And we will need to do this while tackling to climate change. Hardest felt by those least responsible for it, it could reverse development progress. A third of the world’s people live in countries without enough water, by 2025 it’ll be two-thirds. Within three decades, the urban populations of Africa, Asia and Latin America will double to nearly four billion human beings.
I believe that the only way we can deal with these changes is by acting together. By acting multilaterally. At present we’re not working well enough together. Just over a year ago I set out what I thought needed to be done to get an international system fit for the 21st century.
We are making some progress on UN reform. A One UN model – being tried out in a range of countries – will represent a big change in the way the UN does business on the ground: One Country Leader, One Plan, One Team, One Budget. But today I want to take this opportunity, a few days before the Spring Meetings of the IMF and the World Bank, to talk about the World Bank.
We helped create the World Bank for the world we found ourselves in, 60 years ago.
Its first loan – through the International Bank of Reconstruction and Development, IBRD - was to France, and then others in Europe as post-war reconstruction took place.
The soft loan part of the Bank – the International Development Association, IDA - was created to support poorer, low-income, countries in 1960, and the first loans were made to Honduras, India and Sudan in 1961. Since that time over 30 countries have been able to move on from IDA assistance, because their economies and incomes have grown sufficiently for such help not to be needed anymore. A real success, and in coming years more will join that number.

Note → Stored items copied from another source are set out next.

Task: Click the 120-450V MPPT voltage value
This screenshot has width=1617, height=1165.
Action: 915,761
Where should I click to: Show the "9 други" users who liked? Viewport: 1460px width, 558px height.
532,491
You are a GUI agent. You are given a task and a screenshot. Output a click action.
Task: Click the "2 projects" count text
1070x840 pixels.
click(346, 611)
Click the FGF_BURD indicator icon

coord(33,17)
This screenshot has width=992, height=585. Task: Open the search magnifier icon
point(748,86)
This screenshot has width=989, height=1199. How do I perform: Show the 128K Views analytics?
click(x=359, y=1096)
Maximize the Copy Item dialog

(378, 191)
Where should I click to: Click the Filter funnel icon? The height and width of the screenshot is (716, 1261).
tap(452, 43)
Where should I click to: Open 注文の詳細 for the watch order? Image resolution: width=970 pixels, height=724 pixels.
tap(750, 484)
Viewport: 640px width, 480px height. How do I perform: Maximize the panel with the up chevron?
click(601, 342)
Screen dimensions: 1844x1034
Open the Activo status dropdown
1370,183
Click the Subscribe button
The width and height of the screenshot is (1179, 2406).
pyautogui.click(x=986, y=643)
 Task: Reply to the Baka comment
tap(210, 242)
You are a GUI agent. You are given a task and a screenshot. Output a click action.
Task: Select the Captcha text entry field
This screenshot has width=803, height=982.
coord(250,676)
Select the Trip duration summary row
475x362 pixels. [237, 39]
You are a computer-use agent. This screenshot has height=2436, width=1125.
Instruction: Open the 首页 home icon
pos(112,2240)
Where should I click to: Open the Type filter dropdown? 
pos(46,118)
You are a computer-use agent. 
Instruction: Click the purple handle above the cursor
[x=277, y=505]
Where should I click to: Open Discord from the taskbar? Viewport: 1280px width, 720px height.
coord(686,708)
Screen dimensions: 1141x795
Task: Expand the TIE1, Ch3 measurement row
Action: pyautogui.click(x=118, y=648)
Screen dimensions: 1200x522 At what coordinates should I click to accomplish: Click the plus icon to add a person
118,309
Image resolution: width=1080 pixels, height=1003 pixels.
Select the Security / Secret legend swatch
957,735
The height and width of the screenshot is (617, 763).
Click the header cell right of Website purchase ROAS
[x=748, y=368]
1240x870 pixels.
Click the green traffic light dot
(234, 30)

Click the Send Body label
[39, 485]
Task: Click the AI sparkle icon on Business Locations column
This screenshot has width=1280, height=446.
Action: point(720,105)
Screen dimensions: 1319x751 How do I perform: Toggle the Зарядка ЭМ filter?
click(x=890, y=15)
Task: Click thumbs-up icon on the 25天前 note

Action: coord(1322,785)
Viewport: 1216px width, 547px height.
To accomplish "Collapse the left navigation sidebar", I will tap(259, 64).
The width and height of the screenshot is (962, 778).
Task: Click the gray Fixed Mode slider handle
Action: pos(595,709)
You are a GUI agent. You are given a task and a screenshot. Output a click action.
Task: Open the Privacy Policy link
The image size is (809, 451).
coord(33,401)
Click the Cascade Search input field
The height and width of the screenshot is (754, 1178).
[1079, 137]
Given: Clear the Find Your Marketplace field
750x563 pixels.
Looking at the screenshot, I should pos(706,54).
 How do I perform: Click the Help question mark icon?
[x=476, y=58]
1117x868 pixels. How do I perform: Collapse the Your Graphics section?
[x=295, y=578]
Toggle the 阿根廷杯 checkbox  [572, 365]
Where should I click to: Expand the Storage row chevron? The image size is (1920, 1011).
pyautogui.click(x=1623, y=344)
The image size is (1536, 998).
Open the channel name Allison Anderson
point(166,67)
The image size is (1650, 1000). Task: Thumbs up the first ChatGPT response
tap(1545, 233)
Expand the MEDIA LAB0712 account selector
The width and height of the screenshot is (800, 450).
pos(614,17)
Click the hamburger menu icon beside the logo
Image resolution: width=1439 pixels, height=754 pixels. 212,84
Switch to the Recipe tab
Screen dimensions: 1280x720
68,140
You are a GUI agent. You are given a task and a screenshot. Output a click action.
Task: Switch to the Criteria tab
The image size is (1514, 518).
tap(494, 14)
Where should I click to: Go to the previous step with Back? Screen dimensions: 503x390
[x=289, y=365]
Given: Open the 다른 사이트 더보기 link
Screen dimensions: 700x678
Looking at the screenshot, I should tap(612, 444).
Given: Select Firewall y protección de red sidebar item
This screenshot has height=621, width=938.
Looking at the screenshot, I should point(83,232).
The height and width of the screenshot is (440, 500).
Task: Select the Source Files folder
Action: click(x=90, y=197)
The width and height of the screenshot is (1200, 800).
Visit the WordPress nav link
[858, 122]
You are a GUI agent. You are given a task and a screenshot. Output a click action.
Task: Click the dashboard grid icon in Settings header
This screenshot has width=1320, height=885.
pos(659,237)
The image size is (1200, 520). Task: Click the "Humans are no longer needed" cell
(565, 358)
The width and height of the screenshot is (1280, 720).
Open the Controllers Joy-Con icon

The World Bank has grown into a major donor, with a huge amount of development expertise. Global aid flows are around $100 billion a year, about 70% as bilateral, and 30% multilateral. In recent years the World Bank has spent over $20 billion a year in developing countries, with IDA contributing $9 billion, and IBRD $11 billion. Compare this with the EC at $10 billion, the UN at $12 billion, the UK at $13 billion, and the US at around $23 billion, and you see how important the Bank is.
But a question. If we were to create from scratch a global institution to fight poverty, in the changed world we find ourselves in now, what would it look like to meet the challenges of the next 60 years? And what would it need to do be doing to merit strong UK financial support?
Well, the first thing to do would be to explain why it was needed.
Some people say that all this aid doesn’t do any good or that it ends up in the pockets of the elite or corrupt. It’s a shame that some of the debate about development is based on cynicism and not facts, and certainly not on the views of poor people – it’s the lazy way to appeal to people’s prejudice and fears.
Others say that we don’t know what the impact of this aid is. Well, quite frankly we do, because we work in these countries, and we find out. And it’s why DFID is seen by many – from our peers in the OECD or in Whitehall – as a very effective development agency.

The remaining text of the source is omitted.